Is there a standard approach for this type of integral?
On
Setting $$t+1=u$$ then we get $$du=dt$$ and $$t=u-1$$ and our integral is given by $$\int\frac{(2u-1)e^{2(u-1)}}{u^2}du$$ can you proceed? and this integral can not expressed by the known elementary functions
On
HINT
Let's integrate by parts.
with:
$$f(t)={(2t+1)e^{2t}}$$
$$g'(t)=\frac{1}{(t+1)^2}\implies g(t)=-\frac{1}{(t+1)}$$
On
Note that $f$ is a fraction with denominator a square: $(t+1)^2$. Looking at the numerator, we see something similar to $t+1$ (that is, $2t+1$) multiplied with $e^{2t}$. Both these are characteristics of the quotient rule: $$\left(\frac fg\right)'=\frac{f'g-fg'}{g^2}$$ So we may try as an ansatz $$\frac{e^{2t}}{t+1}$$ and differentiating this does give $f$. You may not be as lucky as this in general, though.

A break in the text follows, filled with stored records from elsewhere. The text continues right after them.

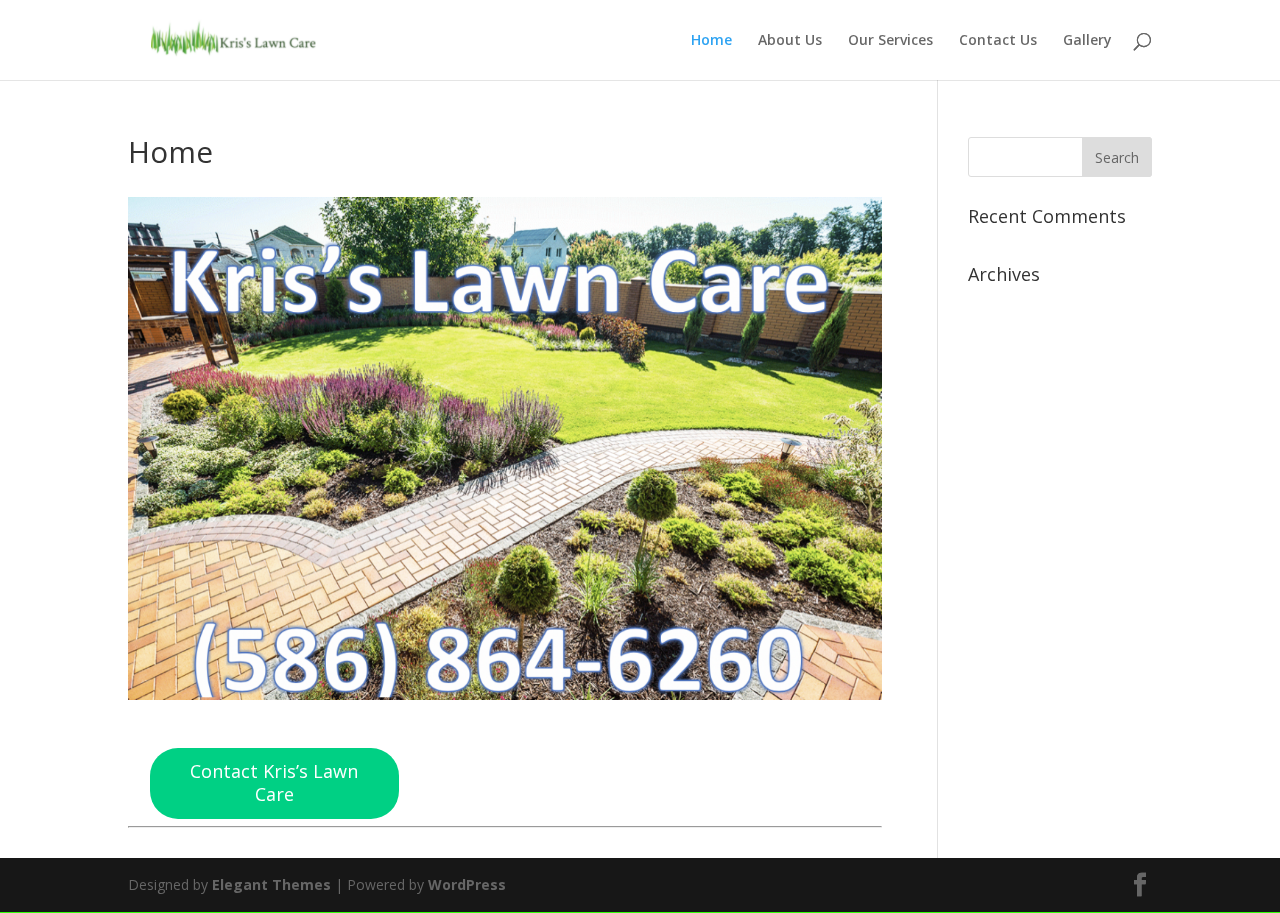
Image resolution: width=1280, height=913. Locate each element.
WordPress (467, 884)
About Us (790, 41)
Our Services (890, 41)
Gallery (1087, 41)
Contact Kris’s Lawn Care (274, 783)
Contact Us (998, 41)
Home (711, 41)
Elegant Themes (271, 884)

Well the (very) fast way would be observing that: $$\left( \frac{e^{2t}}{t+1} \right)' = \frac{\left( 2t+1 \right) e^{2t}}{\left( t+1 \right)^2}$$ but you may not see this or may not want to depend on being able to see this.
Let $u=t+1 \iff t = u-1$ to get: $$\int \frac{\left( 2t+1 \right) e^{2t}}{\left( t+1 \right)^2} \,\mbox{d}t = \int \frac{\left( 2u-1 \right) e^{2u-2}}{u^2} \,\mbox{d}u $$ Now you can continue with integration by parts. Does that help?